**Data provided**.
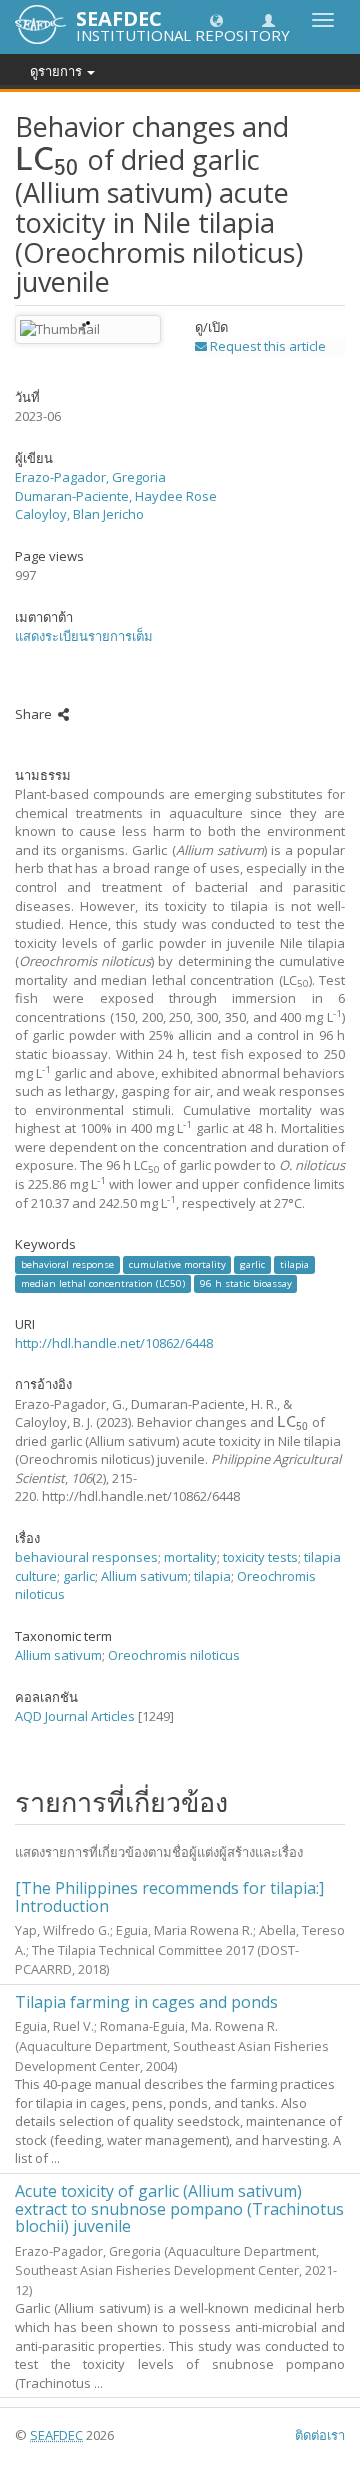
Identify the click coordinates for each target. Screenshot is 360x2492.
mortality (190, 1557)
---
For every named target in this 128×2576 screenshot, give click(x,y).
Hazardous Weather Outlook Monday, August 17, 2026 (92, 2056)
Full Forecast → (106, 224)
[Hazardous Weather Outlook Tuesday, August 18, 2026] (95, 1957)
* * *
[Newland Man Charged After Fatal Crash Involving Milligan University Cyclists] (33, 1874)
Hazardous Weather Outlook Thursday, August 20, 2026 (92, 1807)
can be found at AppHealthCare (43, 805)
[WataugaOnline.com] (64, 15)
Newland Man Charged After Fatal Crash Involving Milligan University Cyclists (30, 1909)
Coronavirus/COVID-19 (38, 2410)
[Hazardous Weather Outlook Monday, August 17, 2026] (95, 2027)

**Your assignment**. What belongs in the answer is each line of the data that has the word "Charged".

**Output of the task**.
[Newland Man Charged After Fatal Crash Involving Milligan University Cyclists] (33, 1874)
Newland Man Charged After Fatal Crash Involving Milligan University Cyclists (30, 1909)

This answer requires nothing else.